[Task brief]: Set down every entry below exactly as it stands.

[Stored records]

*** Begin section ***

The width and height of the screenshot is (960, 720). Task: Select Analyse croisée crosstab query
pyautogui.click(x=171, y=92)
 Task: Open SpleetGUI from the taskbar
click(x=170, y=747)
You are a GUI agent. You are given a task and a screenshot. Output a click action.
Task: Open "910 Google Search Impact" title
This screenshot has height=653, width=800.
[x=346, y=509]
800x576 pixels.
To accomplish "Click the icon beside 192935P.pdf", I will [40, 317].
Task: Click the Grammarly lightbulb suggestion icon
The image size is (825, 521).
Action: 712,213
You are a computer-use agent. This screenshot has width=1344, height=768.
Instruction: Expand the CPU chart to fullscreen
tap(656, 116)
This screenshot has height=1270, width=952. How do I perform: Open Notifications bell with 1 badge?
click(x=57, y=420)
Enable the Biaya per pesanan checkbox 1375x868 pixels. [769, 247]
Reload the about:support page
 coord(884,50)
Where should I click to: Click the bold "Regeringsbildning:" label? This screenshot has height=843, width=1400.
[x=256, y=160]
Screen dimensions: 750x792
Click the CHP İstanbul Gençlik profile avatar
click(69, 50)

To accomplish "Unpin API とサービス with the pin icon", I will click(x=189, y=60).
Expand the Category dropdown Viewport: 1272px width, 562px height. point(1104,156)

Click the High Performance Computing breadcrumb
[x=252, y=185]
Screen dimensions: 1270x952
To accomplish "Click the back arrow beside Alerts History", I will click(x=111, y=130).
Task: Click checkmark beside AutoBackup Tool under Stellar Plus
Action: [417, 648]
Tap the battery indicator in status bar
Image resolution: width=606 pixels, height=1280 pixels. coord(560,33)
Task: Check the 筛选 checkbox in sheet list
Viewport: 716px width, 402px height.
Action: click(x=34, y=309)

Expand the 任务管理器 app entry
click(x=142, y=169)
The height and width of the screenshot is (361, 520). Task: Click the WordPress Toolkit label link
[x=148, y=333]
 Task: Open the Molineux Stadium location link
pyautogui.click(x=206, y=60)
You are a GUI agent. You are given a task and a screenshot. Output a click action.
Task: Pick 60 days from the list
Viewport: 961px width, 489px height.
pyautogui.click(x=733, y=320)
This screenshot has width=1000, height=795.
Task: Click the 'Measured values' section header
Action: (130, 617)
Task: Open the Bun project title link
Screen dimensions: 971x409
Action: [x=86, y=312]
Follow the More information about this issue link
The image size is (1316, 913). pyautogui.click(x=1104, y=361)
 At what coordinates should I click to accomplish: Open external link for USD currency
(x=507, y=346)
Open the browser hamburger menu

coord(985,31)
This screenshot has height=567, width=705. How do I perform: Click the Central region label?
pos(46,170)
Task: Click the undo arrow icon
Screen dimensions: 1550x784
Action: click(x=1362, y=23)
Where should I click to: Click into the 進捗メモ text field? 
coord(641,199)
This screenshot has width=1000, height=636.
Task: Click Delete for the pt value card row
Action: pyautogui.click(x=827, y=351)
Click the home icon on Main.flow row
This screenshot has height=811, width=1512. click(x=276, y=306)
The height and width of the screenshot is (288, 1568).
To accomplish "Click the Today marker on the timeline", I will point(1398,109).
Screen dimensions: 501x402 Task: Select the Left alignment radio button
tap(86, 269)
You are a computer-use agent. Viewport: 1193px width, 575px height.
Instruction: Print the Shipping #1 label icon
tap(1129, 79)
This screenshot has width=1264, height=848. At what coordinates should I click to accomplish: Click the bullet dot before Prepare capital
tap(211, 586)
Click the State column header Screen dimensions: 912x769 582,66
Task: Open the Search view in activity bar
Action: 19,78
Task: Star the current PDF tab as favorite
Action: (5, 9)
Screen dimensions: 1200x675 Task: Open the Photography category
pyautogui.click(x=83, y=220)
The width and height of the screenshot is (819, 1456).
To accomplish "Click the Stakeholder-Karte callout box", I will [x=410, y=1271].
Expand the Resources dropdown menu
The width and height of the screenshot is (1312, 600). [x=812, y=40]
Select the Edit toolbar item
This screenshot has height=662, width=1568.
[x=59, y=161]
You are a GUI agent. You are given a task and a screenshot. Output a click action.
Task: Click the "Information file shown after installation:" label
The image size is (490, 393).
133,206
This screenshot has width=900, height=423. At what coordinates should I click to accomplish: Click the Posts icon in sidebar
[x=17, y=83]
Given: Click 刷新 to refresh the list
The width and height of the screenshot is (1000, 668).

*** End section ***

[Output of the task]:
The width and height of the screenshot is (960, 720). Task: Select Analyse croisée crosstab query
pyautogui.click(x=171, y=92)
 Task: Open SpleetGUI from the taskbar
click(x=170, y=747)
You are a GUI agent. You are given a task and a screenshot. Output a click action.
Task: Open "910 Google Search Impact" title
This screenshot has height=653, width=800.
[x=346, y=509]
800x576 pixels.
To accomplish "Click the icon beside 192935P.pdf", I will [40, 317].
Task: Click the Grammarly lightbulb suggestion icon
The image size is (825, 521).
Action: 712,213
You are a computer-use agent. This screenshot has width=1344, height=768.
Instruction: Expand the CPU chart to fullscreen
tap(656, 116)
This screenshot has height=1270, width=952. How do I perform: Open Notifications bell with 1 badge?
click(x=57, y=420)
Enable the Biaya per pesanan checkbox 1375x868 pixels. [769, 247]
Reload the about:support page
 coord(884,50)
Where should I click to: Click the bold "Regeringsbildning:" label? This screenshot has height=843, width=1400.
[x=256, y=160]
Screen dimensions: 750x792
Click the CHP İstanbul Gençlik profile avatar
click(69, 50)

To accomplish "Unpin API とサービス with the pin icon", I will click(x=189, y=60).
Expand the Category dropdown Viewport: 1272px width, 562px height. point(1104,156)

Click the High Performance Computing breadcrumb
[x=252, y=185]
Screen dimensions: 1270x952
To accomplish "Click the back arrow beside Alerts History", I will click(x=111, y=130).
Task: Click checkmark beside AutoBackup Tool under Stellar Plus
Action: [417, 648]
Tap the battery indicator in status bar
Image resolution: width=606 pixels, height=1280 pixels. coord(560,33)
Task: Check the 筛选 checkbox in sheet list
Viewport: 716px width, 402px height.
Action: click(x=34, y=309)

Expand the 任务管理器 app entry
click(x=142, y=169)
The height and width of the screenshot is (361, 520). Task: Click the WordPress Toolkit label link
[x=148, y=333]
 Task: Open the Molineux Stadium location link
pyautogui.click(x=206, y=60)
You are a GUI agent. You are given a task and a screenshot. Output a click action.
Task: Pick 60 days from the list
Viewport: 961px width, 489px height.
pyautogui.click(x=733, y=320)
This screenshot has width=1000, height=795.
Task: Click the 'Measured values' section header
Action: (130, 617)
Task: Open the Bun project title link
Screen dimensions: 971x409
Action: [x=86, y=312]
Follow the More information about this issue link
The image size is (1316, 913). pyautogui.click(x=1104, y=361)
 At what coordinates should I click to accomplish: Open external link for USD currency
(x=507, y=346)
Open the browser hamburger menu

coord(985,31)
This screenshot has height=567, width=705. How do I perform: Click the Central region label?
pos(46,170)
Task: Click the undo arrow icon
Screen dimensions: 1550x784
Action: click(x=1362, y=23)
Where should I click to: Click into the 進捗メモ text field? 
coord(641,199)
This screenshot has width=1000, height=636.
Task: Click Delete for the pt value card row
Action: pyautogui.click(x=827, y=351)
Click the home icon on Main.flow row
This screenshot has height=811, width=1512. click(x=276, y=306)
The height and width of the screenshot is (288, 1568).
To accomplish "Click the Today marker on the timeline", I will point(1398,109).
Screen dimensions: 501x402 Task: Select the Left alignment radio button
tap(86, 269)
You are a computer-use agent. Viewport: 1193px width, 575px height.
Instruction: Print the Shipping #1 label icon
tap(1129, 79)
This screenshot has width=1264, height=848. At what coordinates should I click to accomplish: Click the bullet dot before Prepare capital
tap(211, 586)
Click the State column header Screen dimensions: 912x769 582,66
Task: Open the Search view in activity bar
Action: 19,78
Task: Star the current PDF tab as favorite
Action: (5, 9)
Screen dimensions: 1200x675 Task: Open the Photography category
pyautogui.click(x=83, y=220)
The width and height of the screenshot is (819, 1456).
To accomplish "Click the Stakeholder-Karte callout box", I will [x=410, y=1271].
Expand the Resources dropdown menu
The width and height of the screenshot is (1312, 600). [x=812, y=40]
Select the Edit toolbar item
This screenshot has height=662, width=1568.
[x=59, y=161]
You are a GUI agent. You are given a task and a screenshot. Output a click action.
Task: Click the "Information file shown after installation:" label
The image size is (490, 393).
133,206
This screenshot has width=900, height=423. At what coordinates should I click to accomplish: Click the Posts icon in sidebar
[x=17, y=83]
Given: Click 刷新 to refresh the list
The width and height of the screenshot is (1000, 668).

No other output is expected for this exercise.